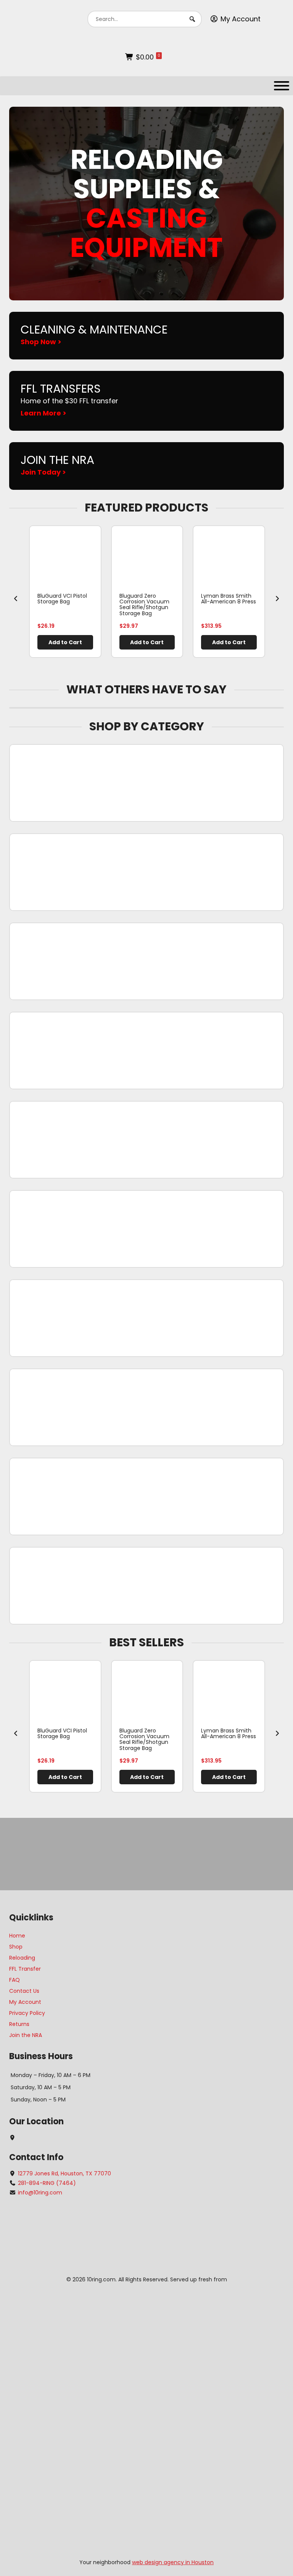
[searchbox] (144, 19)
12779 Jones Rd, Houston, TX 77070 (64, 2173)
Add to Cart (65, 642)
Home (17, 1935)
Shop (16, 1946)
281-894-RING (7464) (47, 2183)
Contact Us (24, 1991)
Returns (19, 2024)
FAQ (14, 1980)
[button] (192, 19)
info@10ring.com (40, 2192)
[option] (65, 591)
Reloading (22, 1958)
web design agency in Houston (173, 2562)
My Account (241, 19)
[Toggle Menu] (281, 85)
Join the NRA (25, 2035)
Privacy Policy (27, 2013)
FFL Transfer (25, 1969)
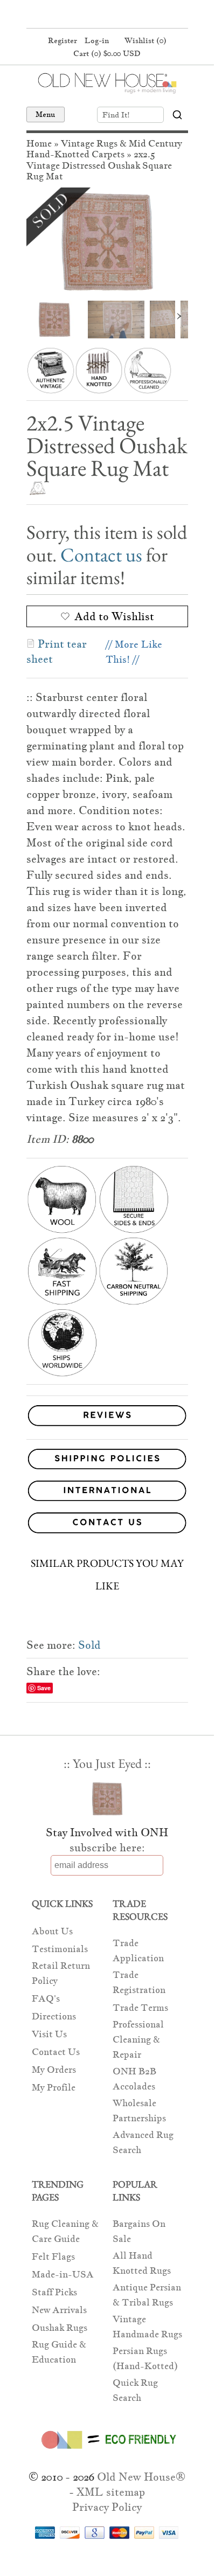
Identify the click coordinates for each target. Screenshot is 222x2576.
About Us (52, 1931)
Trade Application (138, 1951)
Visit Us (49, 2034)
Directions (54, 2016)
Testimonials (60, 1949)
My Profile (53, 2087)
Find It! (116, 115)
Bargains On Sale (139, 2231)
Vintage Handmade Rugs (147, 2327)
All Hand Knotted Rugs (142, 2263)
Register (62, 40)
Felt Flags (53, 2256)
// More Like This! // (134, 651)
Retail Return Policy (61, 1973)
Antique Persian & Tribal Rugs (147, 2295)
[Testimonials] (107, 1426)
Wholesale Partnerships (139, 2111)
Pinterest (105, 15)
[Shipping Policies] (107, 1461)
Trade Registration (139, 1982)
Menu (46, 114)
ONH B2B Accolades (134, 2079)
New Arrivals (59, 2310)
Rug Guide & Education (59, 2352)
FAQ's (46, 1998)
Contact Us (56, 2052)
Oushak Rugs (59, 2328)
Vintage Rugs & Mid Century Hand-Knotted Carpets (104, 149)
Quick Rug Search (135, 2390)
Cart (107, 53)
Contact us (101, 554)
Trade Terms (140, 2007)
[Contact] (107, 1524)
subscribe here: (107, 1848)
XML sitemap (111, 2492)
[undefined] (107, 241)
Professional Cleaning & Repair (138, 2039)
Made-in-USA (63, 2274)
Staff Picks (54, 2292)
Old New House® (141, 2477)
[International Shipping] (107, 1493)
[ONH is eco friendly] (107, 2451)
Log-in (97, 40)
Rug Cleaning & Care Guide (65, 2231)
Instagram (126, 15)
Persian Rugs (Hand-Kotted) (145, 2358)
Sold (89, 1645)
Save (44, 1688)
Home (39, 143)
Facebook (85, 15)
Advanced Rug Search (143, 2142)
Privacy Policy (107, 2507)
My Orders (54, 2069)
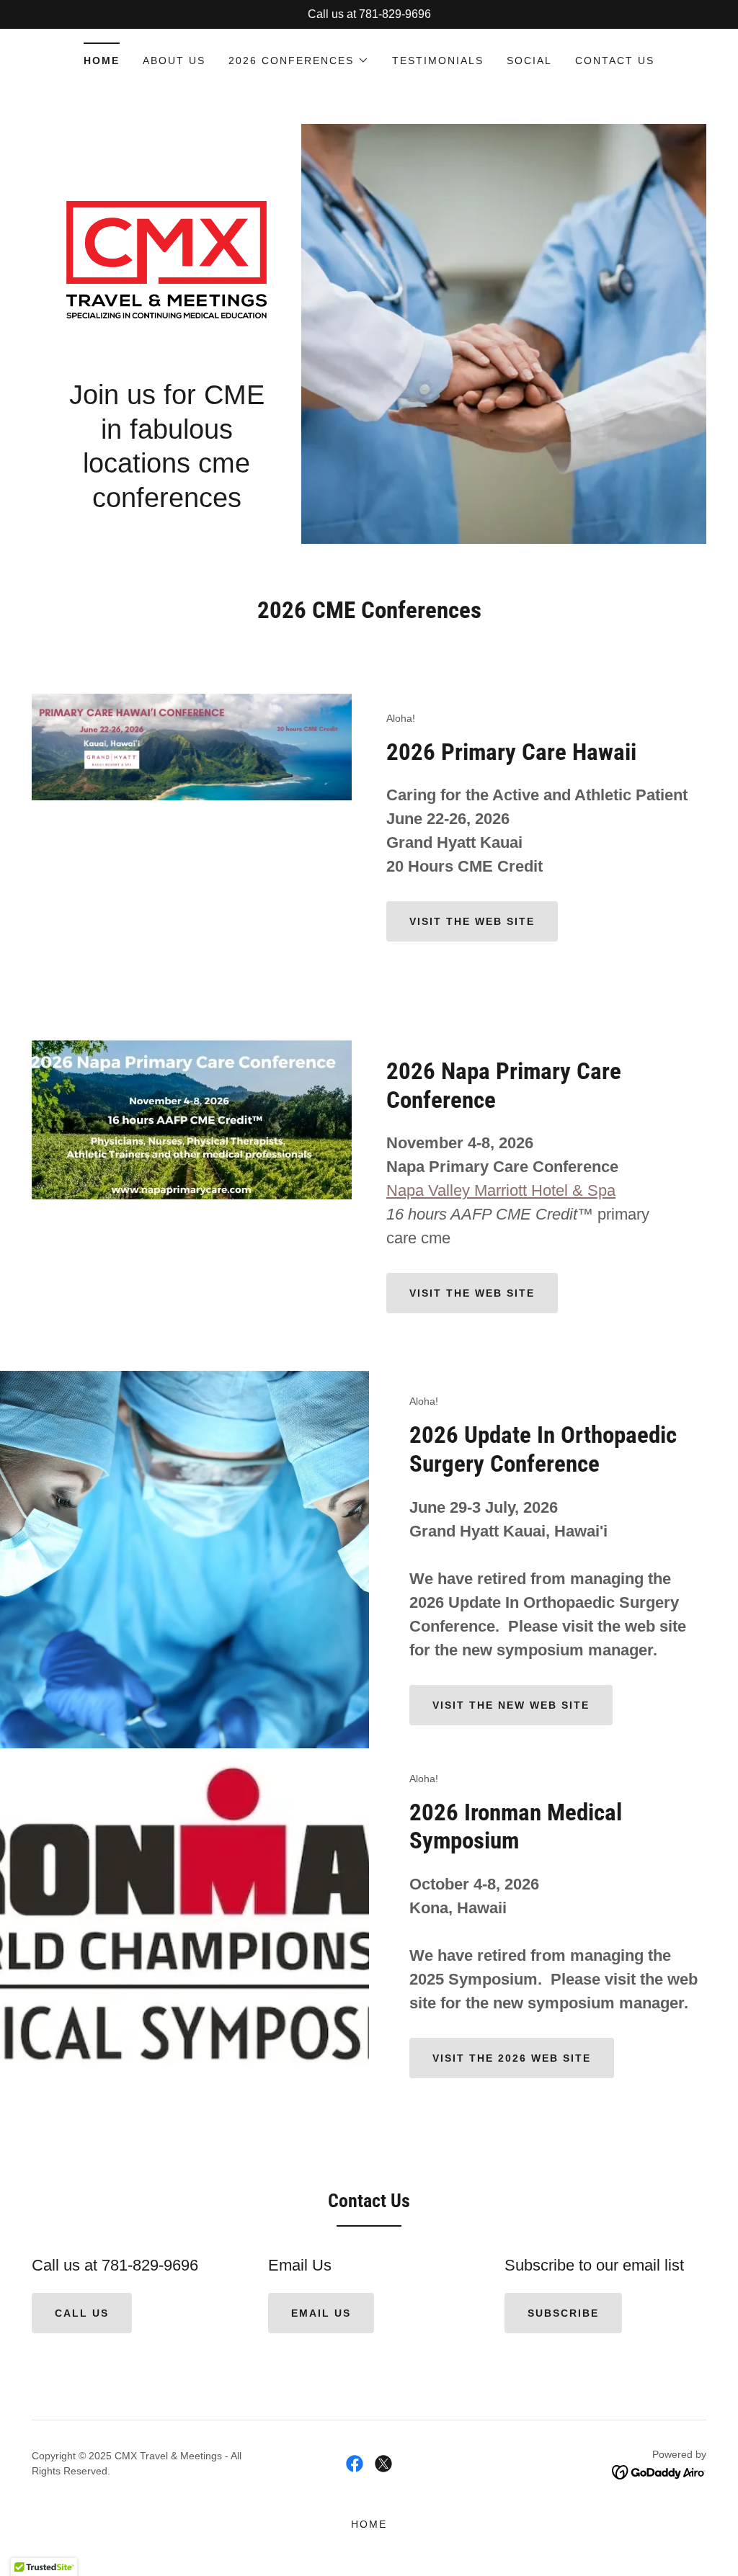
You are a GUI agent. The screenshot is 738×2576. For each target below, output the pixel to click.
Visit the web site (472, 921)
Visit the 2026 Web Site (511, 2058)
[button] (298, 60)
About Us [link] (174, 60)
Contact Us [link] (614, 60)
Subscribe (563, 2313)
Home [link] (102, 60)
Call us (82, 2313)
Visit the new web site (511, 1705)
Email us (321, 2313)
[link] (166, 259)
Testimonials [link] (438, 60)
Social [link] (529, 60)
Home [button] (369, 2524)
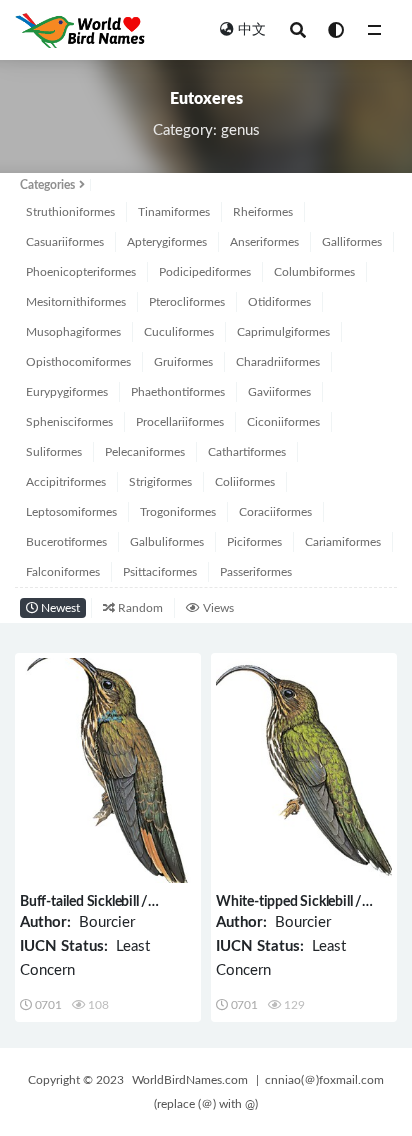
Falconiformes (63, 572)
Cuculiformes (179, 332)
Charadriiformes (278, 362)
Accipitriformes (66, 482)
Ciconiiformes (283, 422)
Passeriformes (256, 572)
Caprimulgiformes (283, 332)
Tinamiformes (174, 212)
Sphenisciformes (69, 422)
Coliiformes (245, 482)
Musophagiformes (73, 332)
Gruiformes (183, 362)
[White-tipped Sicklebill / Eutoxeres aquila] (304, 770)
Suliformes (54, 452)
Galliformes (352, 242)
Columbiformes (314, 272)
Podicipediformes (205, 272)
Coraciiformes (275, 512)
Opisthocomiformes (78, 362)
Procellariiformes (180, 422)
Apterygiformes (167, 242)
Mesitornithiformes (76, 302)
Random (139, 608)
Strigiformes (160, 482)
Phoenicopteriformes (81, 272)
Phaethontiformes (178, 392)
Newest (59, 608)
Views (217, 608)
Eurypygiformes (67, 392)
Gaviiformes (279, 392)
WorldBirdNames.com (190, 1080)
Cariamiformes (343, 542)
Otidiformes (279, 302)
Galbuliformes (167, 542)
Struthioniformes (70, 212)
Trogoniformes (178, 512)
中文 (252, 30)
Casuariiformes (65, 242)
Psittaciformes (160, 572)
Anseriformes (264, 242)
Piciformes (254, 542)
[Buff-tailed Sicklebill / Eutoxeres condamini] (108, 770)
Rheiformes (263, 212)
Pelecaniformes (145, 452)
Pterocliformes (187, 302)
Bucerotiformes (66, 542)
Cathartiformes (247, 452)
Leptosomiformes (71, 512)
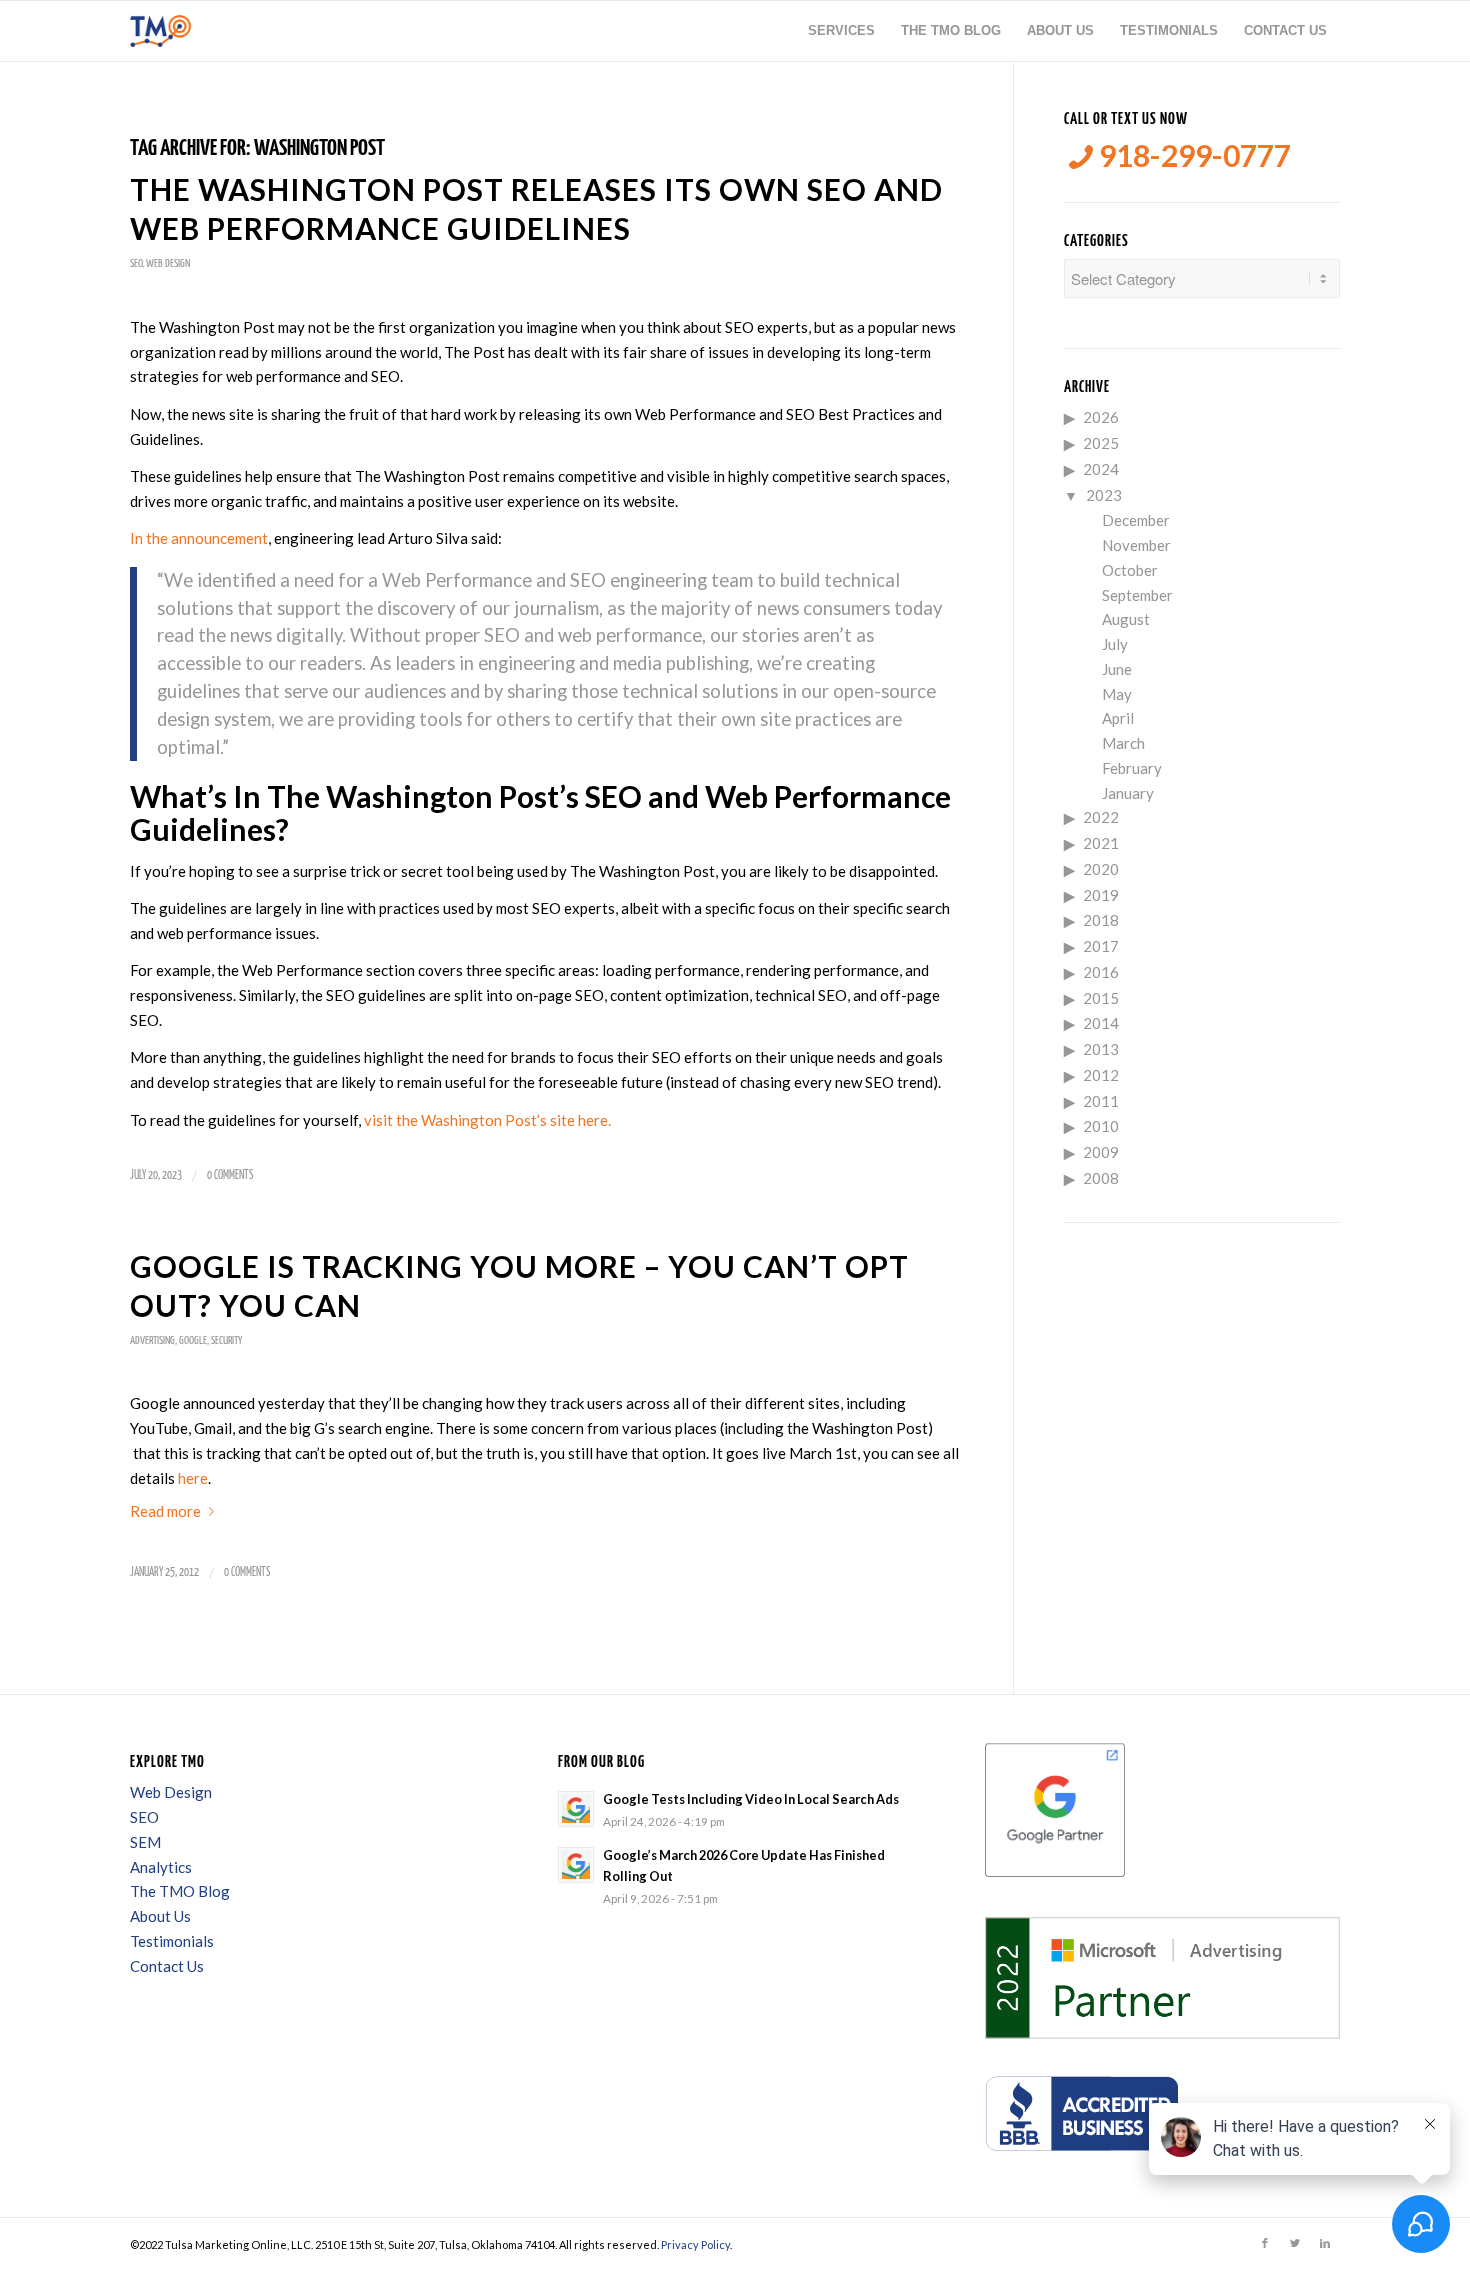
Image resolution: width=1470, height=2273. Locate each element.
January (1128, 793)
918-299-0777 (1192, 155)
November (1136, 545)
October (1130, 570)
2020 (1101, 869)
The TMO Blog (180, 1891)
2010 (1101, 1126)
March (1123, 743)
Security (226, 1340)
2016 (1101, 972)
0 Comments (230, 1175)
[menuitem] (841, 31)
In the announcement (199, 538)
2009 (1101, 1152)
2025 (1101, 443)
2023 (1104, 495)
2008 (1101, 1178)
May (1117, 694)
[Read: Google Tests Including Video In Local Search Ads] (576, 1809)
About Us (160, 1916)
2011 (1101, 1101)
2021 (1101, 843)
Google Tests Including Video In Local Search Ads (751, 1799)
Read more (165, 1511)
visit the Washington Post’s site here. (489, 1120)
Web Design (168, 263)
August (1126, 619)
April (1118, 718)
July (1115, 644)
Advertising (152, 1340)
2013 (1101, 1049)
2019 (1101, 895)
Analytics (161, 1867)
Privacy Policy (695, 2244)
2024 (1101, 469)
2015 (1101, 998)
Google (193, 1340)
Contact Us (167, 1966)
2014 (1101, 1023)
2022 (1101, 817)
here (193, 1478)
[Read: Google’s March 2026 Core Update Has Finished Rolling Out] (576, 1865)
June (1117, 669)
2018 (1101, 920)
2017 (1101, 946)
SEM (145, 1842)
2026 (1101, 417)
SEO (136, 263)
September (1137, 595)
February (1132, 768)
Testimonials (172, 1941)
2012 (1101, 1075)
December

-*-*-

◆ **Required action**: Start at the line containing "2015 (1101, 998)" and print each line exactly until the listing ends, keeping the final line too.

◆ **Result of the exercise**:
2015 (1101, 998)
Google (193, 1340)
Contact Us (167, 1966)
2014 (1101, 1023)
2022 (1101, 817)
here (193, 1478)
[Read: Google’s March 2026 Core Update Has Finished Rolling Out] (576, 1865)
June (1117, 669)
2018 (1101, 920)
2017 (1101, 946)
SEM (145, 1842)
2026 (1101, 417)
SEO (136, 263)
September (1137, 595)
February (1132, 768)
Testimonials (172, 1941)
2012 (1101, 1075)
December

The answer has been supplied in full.